To use the proposed model for the VC, we follow three stages of training, adaptation, and conversion. In the training stage, speaker-independent parameters \(\hat {\mathbf {\Theta }}^{SI}\) are obtained as in Eq. (10) using R reference speakers’ speech (we discard the speaker-dependent parameters \(\hat {\mathbf {\Theta }}^{SD}\)). In the adaptation stage, new speaker-dependent parameters \(\mathbf {\Theta }^{SD}_{i}=\{\mathbf {A}_{i},\boldsymbol {b}_{i}\}\) and \(\mathbf {\Theta }^{SD}_{o}=\{\mathbf {A}_{o},\boldsymbol {b}_{o}\}\) are estimated using adaptation data of the source and the target speakers \(\{ \hat {\boldsymbol {x}}_{it} \}_{t=1}^{Ti}\), \(\{ \hat {\boldsymbol {x}}_{ot} \}_{t=1}^{To}\) while keeping \(\hat {\mathbf {\Theta }}^{SI}\) fixed.

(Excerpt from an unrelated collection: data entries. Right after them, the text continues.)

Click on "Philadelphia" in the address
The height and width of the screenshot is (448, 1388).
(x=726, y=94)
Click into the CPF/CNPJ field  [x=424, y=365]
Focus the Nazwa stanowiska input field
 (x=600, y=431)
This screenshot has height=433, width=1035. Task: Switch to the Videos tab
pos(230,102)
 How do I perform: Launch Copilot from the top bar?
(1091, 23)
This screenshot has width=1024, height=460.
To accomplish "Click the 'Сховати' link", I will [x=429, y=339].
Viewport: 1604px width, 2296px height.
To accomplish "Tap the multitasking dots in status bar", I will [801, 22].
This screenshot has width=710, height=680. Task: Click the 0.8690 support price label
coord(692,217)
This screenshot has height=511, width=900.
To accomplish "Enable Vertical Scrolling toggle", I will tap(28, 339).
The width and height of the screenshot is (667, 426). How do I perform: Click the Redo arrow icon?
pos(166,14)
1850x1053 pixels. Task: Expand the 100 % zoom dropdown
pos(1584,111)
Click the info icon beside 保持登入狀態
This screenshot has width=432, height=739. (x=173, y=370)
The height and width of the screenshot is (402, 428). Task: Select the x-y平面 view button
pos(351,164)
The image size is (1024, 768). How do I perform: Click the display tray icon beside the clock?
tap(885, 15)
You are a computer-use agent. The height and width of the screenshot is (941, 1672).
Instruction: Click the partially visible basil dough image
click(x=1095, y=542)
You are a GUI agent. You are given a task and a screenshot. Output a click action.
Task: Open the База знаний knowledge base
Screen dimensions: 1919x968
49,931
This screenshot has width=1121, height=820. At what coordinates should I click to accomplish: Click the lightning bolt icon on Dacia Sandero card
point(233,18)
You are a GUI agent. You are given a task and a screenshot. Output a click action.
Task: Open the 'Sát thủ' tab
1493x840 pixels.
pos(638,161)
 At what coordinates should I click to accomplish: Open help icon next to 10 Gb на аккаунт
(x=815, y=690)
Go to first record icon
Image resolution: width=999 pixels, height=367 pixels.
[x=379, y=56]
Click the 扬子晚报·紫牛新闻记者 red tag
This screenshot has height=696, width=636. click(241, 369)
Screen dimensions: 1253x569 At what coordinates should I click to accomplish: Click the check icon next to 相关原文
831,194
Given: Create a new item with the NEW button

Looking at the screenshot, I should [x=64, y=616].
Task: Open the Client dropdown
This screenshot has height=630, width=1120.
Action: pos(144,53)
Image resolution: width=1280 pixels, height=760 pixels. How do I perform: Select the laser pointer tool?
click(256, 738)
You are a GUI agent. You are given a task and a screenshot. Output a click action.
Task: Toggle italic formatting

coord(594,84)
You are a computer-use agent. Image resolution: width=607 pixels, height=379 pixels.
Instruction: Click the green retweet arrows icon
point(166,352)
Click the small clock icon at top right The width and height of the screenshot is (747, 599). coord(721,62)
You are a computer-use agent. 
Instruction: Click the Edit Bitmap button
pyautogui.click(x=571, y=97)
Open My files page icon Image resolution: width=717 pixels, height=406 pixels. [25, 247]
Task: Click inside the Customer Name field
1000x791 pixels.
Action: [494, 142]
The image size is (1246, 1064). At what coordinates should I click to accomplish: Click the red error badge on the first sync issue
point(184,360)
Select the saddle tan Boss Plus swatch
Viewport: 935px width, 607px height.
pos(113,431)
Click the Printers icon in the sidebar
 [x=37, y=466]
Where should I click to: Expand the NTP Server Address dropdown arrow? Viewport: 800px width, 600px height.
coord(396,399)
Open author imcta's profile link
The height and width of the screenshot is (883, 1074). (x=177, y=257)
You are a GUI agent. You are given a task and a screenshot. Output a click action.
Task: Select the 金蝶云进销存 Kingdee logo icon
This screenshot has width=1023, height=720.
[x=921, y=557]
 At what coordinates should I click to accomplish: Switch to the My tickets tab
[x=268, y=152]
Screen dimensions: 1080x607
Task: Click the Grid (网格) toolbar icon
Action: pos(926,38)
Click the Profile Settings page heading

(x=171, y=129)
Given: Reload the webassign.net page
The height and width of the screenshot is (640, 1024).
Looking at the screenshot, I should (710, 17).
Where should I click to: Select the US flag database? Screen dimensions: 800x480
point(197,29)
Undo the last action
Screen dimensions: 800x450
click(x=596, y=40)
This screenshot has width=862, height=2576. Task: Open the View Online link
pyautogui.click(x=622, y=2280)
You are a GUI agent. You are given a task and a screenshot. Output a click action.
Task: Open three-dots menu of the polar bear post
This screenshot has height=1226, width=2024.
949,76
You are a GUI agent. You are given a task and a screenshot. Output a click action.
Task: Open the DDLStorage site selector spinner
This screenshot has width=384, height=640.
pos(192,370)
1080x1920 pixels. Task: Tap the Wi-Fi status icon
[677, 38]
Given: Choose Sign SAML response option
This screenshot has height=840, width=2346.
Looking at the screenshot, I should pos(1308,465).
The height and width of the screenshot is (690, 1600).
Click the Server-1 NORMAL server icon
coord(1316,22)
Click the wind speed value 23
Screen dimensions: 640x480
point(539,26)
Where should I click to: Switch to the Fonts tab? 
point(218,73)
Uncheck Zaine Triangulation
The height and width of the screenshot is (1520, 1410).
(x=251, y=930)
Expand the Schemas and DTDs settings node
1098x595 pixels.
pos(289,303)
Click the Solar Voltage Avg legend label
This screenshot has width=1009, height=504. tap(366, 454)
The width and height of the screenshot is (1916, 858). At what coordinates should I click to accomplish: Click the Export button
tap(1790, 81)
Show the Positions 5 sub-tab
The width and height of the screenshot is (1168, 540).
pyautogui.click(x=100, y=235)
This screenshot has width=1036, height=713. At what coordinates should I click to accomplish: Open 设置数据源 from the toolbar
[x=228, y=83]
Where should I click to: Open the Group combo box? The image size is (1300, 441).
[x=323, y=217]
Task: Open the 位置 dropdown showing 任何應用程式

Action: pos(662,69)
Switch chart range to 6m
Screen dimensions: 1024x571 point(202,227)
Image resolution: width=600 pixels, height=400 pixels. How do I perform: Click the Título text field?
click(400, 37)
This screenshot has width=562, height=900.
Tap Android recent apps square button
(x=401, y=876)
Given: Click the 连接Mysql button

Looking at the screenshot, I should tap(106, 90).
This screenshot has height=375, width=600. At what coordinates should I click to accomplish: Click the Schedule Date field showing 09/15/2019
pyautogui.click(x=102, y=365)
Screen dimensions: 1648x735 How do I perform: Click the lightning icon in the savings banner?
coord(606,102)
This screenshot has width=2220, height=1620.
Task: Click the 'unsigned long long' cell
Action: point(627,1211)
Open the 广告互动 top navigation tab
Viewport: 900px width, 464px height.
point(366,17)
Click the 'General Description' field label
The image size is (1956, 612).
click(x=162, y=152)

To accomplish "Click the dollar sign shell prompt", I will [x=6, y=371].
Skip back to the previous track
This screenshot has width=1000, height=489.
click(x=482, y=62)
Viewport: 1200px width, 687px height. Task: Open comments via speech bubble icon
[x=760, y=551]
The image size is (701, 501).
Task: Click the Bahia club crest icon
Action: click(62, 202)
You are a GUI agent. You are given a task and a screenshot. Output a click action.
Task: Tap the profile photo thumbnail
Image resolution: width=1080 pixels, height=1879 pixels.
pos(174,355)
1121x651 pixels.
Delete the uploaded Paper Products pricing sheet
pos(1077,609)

That is,

$$\begin{array}{*{20}l} \hat{\mathbf{\Theta}}^{SD}_{r} \triangleq \underset{\mathbf{\Theta}^{SD}_{r}}{\text{argmax}} \prod_{t=1}^{T_{r}} p\left(\hat{\boldsymbol {x}}_{rt}; \mathbf{\Theta}^{SD}_{r}, \hat{\mathbf{\Theta}}^{SI}\right),\ r\in\{i,o\}. \end{array} $$

To convert the frame-wise acoustic feature vector of the source speaker x it into that of the target speaker x ot , we take an ML-based approach. In this approach, x ot is computed so as to maximize the probability given x it , formulated as

$$\begin{array}{*{20}l} {}\begin{array}{ll} \boldsymbol {x}_{ot} &\triangleq \underset{\boldsymbol {x}_{ot}}{\text{argmax}} \ p(\boldsymbol {x}_{ot} | \boldsymbol {x}_{it}) \\ &= \underset{\boldsymbol {x}_{ot}}{\text{argmax}} \sum_{\boldsymbol {h}_{t}} p(\boldsymbol {h}_{t} | \boldsymbol {x}_{it}) p(\boldsymbol {x}_{ot} | \boldsymbol {h}_{t}) \\ &\simeq \underset{\boldsymbol {x}_{ot}}{\text{argmax}} \ p(\hat{\boldsymbol {h}}_{t} | \boldsymbol {x}_{it}) p(\boldsymbol {x}_{ot} | \hat{\boldsymbol {h}}_{t}) \\ &= \underset{\boldsymbol {x}_{ot}}{\text{argmax}} \ p(\boldsymbol {x}_{ot} | \hat{\boldsymbol {h}}_{t}) \\ &= \mathbf{A}_{o} \mathbf{W} \boldsymbol {\psi}\left(\mathbf{W}^{\top} \mathbf{\Sigma}^{-1} \mathbf{A}_{i}^{-1} (\boldsymbol {x}_{it} - \boldsymbol {b}_{i}) + \boldsymbol {c}\right) + \mathbf{A}_{o} \boldsymbol {b} + \boldsymbol {b}_{o}, \end{array} \end{array} $$

where we give \(\hat {\boldsymbol {h}}_{t} \triangleq \mathbb {E} [ p(\boldsymbol {h}_{t} | \boldsymbol {x}_{it}) ]\). It is worth noting that the conversion function is based on the non-linear transformation.

5 Experimental evaluation

5.1 System configuration

In our VC experiments, we evaluated the performance of our model, a SATBM, using ASJ Continuous Speech Corpus for Research (ASJ-JIPDEC4). In the training stage where the SI parameters are estimated, we randomly selected and used the speech data of five sentences (approx. 160 k frames) uttered by 56 speakers (26 males and 30 females) from set A in the corpus. For adaptation and evaluation, a male (identified as “ECL0001”) and female (“ECL1003”) speakers that were not included in the training were used as source and target speakers, respectively, unless otherwise stated. We also evaluated the proposed SATBM using the other speaker pairs, which will be discussed in Section 5.4. The amount of adaptation data was five sentences for each person. As an acoustic feature vector, we used 32-dimensional mel-cepstral features that were calculated from the 513-dimensional WORLD [30] spectra without dynamic features. In the training of the system, we used up to 64 softmax hidden units, a learning rate of 0.01, a momentum of 0.9, and a batch-size of R×100(=5600) and set the number of iterations as 200. For the evaluation of the proposed method, we used parallel data (of 10 different sentences from the training and adaptation data) of the source and the target speakers, which was created using dynamic programming. But again, note that all speech data used for the training and the adaptation was NOT parallel.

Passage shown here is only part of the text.